Despite the food being dark and gross looking, it was also apparently delicious.
“On a very practical note, Luca said that we were eating corn syrup. But I know that I wasn’t, because I remember the incredible effects team and the team who were handling all of that sort of stuff told me that it was maraschino cherries, dark chocolate, and Fruit Roll-Ups. If that sounds good to you, cool. If it doesn’t, fair enough. But it was very sweet and [tastier] than anything else maybe you could imagine.”
The movie is the second collaboration between director Luca Guadagnino and Chalamet. The pair previously worked together on the Oscar-winning Call Me by Your Name. That movie, like Bones & All, centers around outcasts. Guadagnino told GQ he enjoys stories about people like that.
“I think that to be in the shoes of someone who is at the margin, it gives you a privileged point of view. I want to see the world from the perspective of someone who doesn’t conform. I think conformity is really the thing that makes me uncomfortable.”
Bones & All tells the story of 18-year-old Maren who feels out of place in the Reagan era. In the first scene of the movie, she realizes she has a longing for human flesh. Her dad leaves and she goes on the road with her mom and soon meets Chalamet’s character Lee.
The director said despite the premise of the movie, it’s a love story at heart.
“They have this revolutionary aim not to become the people they meet, and try to survive through love,” Guadagnino said.
Chalamet previously spoke about how cannibalism is featured in the movie and what it means.
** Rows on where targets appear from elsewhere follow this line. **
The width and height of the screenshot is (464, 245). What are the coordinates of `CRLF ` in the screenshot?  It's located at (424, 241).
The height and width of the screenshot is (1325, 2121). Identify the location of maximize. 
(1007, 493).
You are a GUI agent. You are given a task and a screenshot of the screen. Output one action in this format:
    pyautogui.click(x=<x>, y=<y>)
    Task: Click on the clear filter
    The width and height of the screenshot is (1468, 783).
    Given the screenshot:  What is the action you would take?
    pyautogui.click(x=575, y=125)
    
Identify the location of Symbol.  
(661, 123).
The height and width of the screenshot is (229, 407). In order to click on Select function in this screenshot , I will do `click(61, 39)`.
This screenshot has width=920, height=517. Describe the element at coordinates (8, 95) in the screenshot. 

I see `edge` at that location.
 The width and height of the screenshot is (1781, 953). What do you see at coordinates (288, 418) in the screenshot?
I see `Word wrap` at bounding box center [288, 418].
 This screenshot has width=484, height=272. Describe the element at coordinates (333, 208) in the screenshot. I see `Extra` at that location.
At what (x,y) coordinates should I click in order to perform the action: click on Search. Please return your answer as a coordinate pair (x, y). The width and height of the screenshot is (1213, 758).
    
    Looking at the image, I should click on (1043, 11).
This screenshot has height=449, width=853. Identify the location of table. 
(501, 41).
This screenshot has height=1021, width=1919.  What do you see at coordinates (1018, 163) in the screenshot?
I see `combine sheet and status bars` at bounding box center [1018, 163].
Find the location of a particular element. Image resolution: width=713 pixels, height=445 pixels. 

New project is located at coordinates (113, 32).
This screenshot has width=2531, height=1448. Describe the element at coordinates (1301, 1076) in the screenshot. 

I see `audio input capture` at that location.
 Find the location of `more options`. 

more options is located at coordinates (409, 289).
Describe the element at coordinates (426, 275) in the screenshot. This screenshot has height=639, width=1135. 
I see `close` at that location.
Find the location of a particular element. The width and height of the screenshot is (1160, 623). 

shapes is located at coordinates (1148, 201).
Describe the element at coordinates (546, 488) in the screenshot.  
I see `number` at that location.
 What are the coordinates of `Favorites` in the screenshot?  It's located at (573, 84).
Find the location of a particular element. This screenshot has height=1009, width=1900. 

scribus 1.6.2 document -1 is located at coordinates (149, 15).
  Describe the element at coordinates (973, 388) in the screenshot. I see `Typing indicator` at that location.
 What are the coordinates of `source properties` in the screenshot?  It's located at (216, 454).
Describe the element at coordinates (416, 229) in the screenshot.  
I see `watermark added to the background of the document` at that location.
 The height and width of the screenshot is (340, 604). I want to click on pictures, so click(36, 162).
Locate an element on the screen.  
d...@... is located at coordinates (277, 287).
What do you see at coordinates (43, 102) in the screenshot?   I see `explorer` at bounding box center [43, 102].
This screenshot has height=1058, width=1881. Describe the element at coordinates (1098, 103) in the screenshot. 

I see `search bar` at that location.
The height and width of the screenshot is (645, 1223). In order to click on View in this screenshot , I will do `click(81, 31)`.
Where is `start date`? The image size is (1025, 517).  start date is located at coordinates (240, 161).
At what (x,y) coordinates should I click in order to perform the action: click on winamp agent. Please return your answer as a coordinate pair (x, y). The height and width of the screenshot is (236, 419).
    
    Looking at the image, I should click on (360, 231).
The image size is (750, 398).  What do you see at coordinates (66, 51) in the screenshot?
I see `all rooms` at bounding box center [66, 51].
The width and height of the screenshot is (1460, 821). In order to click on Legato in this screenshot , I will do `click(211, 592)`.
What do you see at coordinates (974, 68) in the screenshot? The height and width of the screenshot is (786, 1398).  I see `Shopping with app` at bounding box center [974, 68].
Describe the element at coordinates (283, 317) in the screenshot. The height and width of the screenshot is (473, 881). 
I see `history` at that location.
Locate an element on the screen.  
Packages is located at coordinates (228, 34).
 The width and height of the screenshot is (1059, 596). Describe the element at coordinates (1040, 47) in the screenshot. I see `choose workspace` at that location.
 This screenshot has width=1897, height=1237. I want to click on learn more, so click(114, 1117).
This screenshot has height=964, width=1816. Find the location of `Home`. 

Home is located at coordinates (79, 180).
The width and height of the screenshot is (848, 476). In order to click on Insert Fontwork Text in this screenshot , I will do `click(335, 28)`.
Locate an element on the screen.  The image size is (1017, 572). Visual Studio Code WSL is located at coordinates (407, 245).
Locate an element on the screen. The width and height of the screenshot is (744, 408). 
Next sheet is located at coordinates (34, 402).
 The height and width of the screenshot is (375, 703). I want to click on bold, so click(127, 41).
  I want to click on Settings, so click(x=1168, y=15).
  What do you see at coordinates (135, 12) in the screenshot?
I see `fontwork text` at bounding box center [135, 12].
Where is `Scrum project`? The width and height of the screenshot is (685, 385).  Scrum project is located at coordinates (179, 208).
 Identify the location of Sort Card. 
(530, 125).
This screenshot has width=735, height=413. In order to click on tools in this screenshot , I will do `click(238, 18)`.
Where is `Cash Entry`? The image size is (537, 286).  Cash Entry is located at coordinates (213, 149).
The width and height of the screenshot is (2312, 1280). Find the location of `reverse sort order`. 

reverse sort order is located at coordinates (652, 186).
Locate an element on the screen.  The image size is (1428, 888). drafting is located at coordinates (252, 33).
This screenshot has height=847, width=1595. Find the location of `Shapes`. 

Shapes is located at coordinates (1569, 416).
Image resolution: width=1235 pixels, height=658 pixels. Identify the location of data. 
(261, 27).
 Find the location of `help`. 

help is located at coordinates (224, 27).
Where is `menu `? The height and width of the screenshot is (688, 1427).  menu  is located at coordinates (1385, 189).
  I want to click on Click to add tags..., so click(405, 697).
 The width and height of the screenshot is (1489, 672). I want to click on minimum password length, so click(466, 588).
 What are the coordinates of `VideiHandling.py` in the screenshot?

“For me, it felt like the cannibalism was a metaphor for what your ancestors leave you with — your immediate parents, but also the trauma that you’ve lived with from generations past. You wrestle with that. Sometimes it’s something you can actually overcome and break the cycle. And sometimes a curse remains a curse and a blemish remains a blemish.”
Yup, a curse is a curse, whatever that means. Bones & All hits theaters on Nov. 18.